- What to produce:
Would you output, exactly as written, the line with "Open the allure_parametrized_test suite row" and all lines after it to the end of the data below, and no others?

Stored data:
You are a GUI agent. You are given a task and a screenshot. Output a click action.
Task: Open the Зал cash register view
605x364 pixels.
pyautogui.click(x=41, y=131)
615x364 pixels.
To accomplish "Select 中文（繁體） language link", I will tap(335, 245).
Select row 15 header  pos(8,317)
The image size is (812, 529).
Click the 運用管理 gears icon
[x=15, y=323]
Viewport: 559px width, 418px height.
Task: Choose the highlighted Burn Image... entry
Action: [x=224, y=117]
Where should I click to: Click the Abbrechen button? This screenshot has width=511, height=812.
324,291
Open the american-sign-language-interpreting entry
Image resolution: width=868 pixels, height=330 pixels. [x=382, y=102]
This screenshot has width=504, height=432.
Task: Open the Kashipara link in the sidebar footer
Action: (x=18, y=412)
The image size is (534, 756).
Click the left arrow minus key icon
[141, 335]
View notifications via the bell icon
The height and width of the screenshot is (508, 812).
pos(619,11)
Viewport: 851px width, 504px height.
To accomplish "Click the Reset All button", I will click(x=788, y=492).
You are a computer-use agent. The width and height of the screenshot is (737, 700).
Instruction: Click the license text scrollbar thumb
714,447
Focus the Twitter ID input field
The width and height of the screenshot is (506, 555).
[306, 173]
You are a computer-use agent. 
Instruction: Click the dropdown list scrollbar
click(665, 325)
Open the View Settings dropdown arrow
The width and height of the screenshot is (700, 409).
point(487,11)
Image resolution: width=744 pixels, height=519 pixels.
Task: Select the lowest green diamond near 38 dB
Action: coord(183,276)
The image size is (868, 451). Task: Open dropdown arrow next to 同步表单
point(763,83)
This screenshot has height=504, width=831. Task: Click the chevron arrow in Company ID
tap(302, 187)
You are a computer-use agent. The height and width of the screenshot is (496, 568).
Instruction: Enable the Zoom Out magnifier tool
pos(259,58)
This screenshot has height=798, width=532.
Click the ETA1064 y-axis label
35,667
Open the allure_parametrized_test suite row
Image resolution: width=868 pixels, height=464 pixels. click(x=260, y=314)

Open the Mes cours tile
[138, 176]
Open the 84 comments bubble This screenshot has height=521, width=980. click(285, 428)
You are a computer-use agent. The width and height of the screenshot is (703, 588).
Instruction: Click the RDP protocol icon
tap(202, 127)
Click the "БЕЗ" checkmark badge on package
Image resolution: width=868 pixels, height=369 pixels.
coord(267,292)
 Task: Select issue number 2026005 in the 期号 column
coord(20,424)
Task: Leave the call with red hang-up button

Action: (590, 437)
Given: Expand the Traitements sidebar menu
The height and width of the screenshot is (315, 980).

- Exercise output:
Open the allure_parametrized_test suite row
Image resolution: width=868 pixels, height=464 pixels. click(x=260, y=314)

Open the Mes cours tile
[138, 176]
Open the 84 comments bubble This screenshot has height=521, width=980. click(285, 428)
You are a computer-use agent. The width and height of the screenshot is (703, 588).
Instruction: Click the RDP protocol icon
tap(202, 127)
Click the "БЕЗ" checkmark badge on package
Image resolution: width=868 pixels, height=369 pixels.
coord(267,292)
 Task: Select issue number 2026005 in the 期号 column
coord(20,424)
Task: Leave the call with red hang-up button

Action: (590, 437)
Given: Expand the Traitements sidebar menu
The height and width of the screenshot is (315, 980).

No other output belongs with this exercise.